А между этими крайними оценками были и более взвешенные мнения. Обозревая текущую журнальную периодику в «Московском наблюдателе» (№ 3, 1839 г.), он сообщает читателю, что прочел «с удовольствием «Два рассказа, или Болгарка и подолян-ка», очень милый, но несколько растянутый рассказ В. Луганского». В следующем номере того же издания, продолжая обзор, Белинский пишет о повести Даля «Бедовик»: «Это, по нашему мнению, лучшее произведение талантливого Казака Луганского. В нем так много человечности, доброты, юмора, знания человеческого и, преимущественно, русского сердца, такая самобытность, оригинальность, игривость, увлекательность, такой сильный интерес, что мы не читали, а пожирали эту чудесную повесть. Характер героя ее — чудо, но не везде, как кажется нам, выдержан; но солдат Власов и его отношения к герою повести — это просто роскошь».
Достаточно высоко оценивая повесть, Белинский все же ограничился эмоциональной аргументацией, тем общим впечатлением, которое у него осталось после ее прочтения. Однако нельзя не заметить, что в этом произведении (как, впрочем, и в других) герой, обдумывая свою жизнь, преследующие его неудачи, выходит на философские обобщения о человеке и мире, о судьбе и ее предопределенности для каждого смертного.

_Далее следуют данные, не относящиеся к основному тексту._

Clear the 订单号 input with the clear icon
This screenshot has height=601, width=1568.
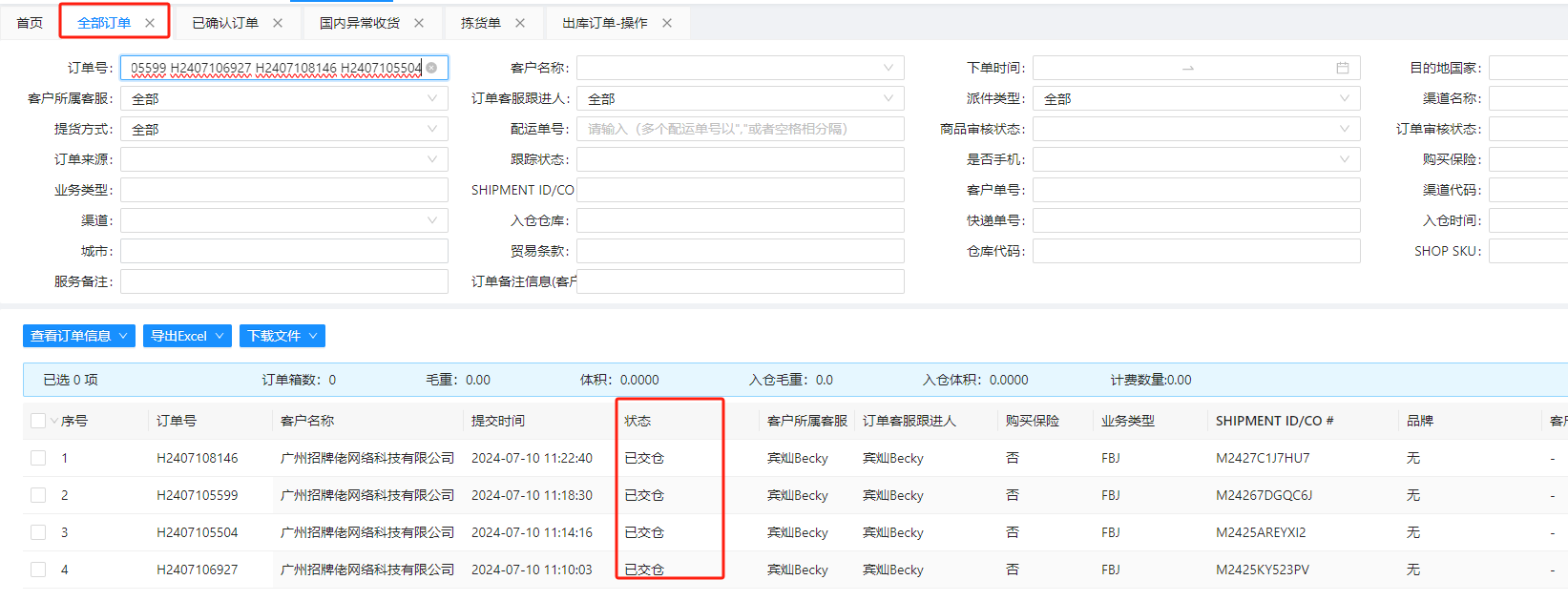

«Судьба, — подумал он, — это одно пустое слово. Что такое судьба? В зверинце этом, на земле, все предварительно устроено и приспособлено для содержания нашего; потом мы пущены туда, и всякий бредет куда глаза глядят, и всякий городит и пригораживает свои избы, палаты, чердаки и землянки, капканы, ловушки, верши и учуги, роет ямки, плетет плетни, где кому и как вздумается. Кто куда забредет, тот туда и попадет. Мир наш — часы, мельница, пожалуй, паровая машина, которая пущена в ход и идет себе своим чередом, своим порядком, не думает, не гадает, не соображает, не относит действий своих к людям и животным, а делает свое, хоть попадайся ей под колесы и полозья, хоть нет; а кто сдуру подскочил под коромысло, того тяп по голове, и дух вон. Коромысло этому не виновато, у него ни ума, ни глаз; оно ходило и ходит взад и вперед, прежде и после, и ему нет нужды ни до живых, ни до убитого…»

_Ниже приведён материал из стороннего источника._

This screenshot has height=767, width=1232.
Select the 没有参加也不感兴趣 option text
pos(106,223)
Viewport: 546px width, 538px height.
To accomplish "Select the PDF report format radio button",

Вроде бы все просто — отойди в сторону и не подставляй затылка коромыслу «и все это пойдет тем же чередом и порядочком, да только не по моей голове». Ну а если «и коромысло, и вся махина — невидимка»? Значит ли это, что герою на роду суждено, куда бы он ни кинулся, всегда попадать «на шестерню, на маховое колесо, под рычаг, на запоры и затворы или волчьи ямы»?

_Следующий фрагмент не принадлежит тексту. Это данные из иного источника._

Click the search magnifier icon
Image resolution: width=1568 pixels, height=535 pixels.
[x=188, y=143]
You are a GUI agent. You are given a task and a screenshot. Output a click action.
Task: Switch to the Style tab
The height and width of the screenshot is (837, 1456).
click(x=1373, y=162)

Евсей Лиров не знает ответа на этот вопрос. Собственно, а кто знает? Но он, не желая оставлять вопрос открытым, приходит к следующему умозаключению: «Я просто бедовик; толкуй всяк слово это как хочет и может, а я его понимаю. И как не понимать, коли оно изобретено мною и, по-видимому, для меня? Да, этим словом, могу сказать, обогатил я русский язык, истолковав на деле и самое значение его!»
Что верно, то верно. Заглянув в Словарь Даля, обнаружим: БЕДОВИК, БЕДОНОША — кто век ходит по бедам. Евсей Лиров как раз из этих, один из потомков его — Семен Пантелеевич Епикодов, «двадцать два несчастья» — появится в «Вишневом саде» Чехова.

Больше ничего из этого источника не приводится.